Collected data:
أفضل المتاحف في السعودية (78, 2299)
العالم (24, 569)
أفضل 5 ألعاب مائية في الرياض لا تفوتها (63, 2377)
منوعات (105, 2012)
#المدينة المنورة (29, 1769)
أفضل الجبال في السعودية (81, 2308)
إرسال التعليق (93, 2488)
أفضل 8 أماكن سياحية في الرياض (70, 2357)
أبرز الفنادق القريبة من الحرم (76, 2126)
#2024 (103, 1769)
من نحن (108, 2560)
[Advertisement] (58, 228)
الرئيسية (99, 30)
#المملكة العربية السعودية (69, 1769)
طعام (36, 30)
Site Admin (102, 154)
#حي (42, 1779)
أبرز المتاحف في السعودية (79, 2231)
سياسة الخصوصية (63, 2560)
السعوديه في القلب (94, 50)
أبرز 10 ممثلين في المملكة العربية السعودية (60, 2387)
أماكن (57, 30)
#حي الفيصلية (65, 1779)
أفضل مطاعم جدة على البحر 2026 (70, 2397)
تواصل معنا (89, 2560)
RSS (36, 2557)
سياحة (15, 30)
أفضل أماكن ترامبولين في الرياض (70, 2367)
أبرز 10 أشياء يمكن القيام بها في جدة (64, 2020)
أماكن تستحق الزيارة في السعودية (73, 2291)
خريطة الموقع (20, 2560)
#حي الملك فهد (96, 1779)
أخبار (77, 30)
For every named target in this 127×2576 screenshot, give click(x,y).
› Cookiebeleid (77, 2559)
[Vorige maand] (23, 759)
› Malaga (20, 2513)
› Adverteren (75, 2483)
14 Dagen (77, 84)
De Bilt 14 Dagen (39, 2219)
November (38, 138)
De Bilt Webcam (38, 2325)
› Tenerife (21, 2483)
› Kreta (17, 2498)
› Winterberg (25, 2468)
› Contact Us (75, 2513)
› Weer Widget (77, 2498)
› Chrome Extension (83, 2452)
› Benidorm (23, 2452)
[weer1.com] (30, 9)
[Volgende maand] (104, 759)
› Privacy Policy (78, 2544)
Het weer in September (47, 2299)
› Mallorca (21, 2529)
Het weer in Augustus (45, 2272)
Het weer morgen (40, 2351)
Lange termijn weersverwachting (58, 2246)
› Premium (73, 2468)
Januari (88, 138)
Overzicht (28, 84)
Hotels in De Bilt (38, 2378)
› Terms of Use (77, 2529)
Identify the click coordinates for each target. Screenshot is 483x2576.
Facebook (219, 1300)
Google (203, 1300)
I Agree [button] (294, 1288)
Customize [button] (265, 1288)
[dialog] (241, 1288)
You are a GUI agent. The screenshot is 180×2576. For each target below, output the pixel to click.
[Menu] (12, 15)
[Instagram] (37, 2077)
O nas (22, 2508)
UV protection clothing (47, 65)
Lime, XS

:: Exercise objective ::
Starting at the line above that contains "#المملكة العربية السعودية (69, 1769)", write out each line exactly until the line that contains "أماكن تستحق الزيارة في السعودية (73, 2291)" has been written, and stop there.

:: Expected answer ::
#المملكة العربية السعودية (69, 1769)
طعام (36, 30)
Site Admin (102, 154)
#حي (42, 1779)
أبرز المتاحف في السعودية (79, 2231)
سياسة الخصوصية (63, 2560)
السعوديه في القلب (94, 50)
أبرز 10 ممثلين في المملكة العربية السعودية (60, 2387)
أماكن (57, 30)
#حي الفيصلية (65, 1779)
أفضل مطاعم جدة على البحر 2026 (70, 2397)
تواصل معنا (89, 2560)
RSS (36, 2557)
سياحة (15, 30)
أفضل أماكن ترامبولين في الرياض (70, 2367)
أبرز 10 أشياء يمكن القيام بها في جدة (64, 2020)
أماكن تستحق الزيارة في السعودية (73, 2291)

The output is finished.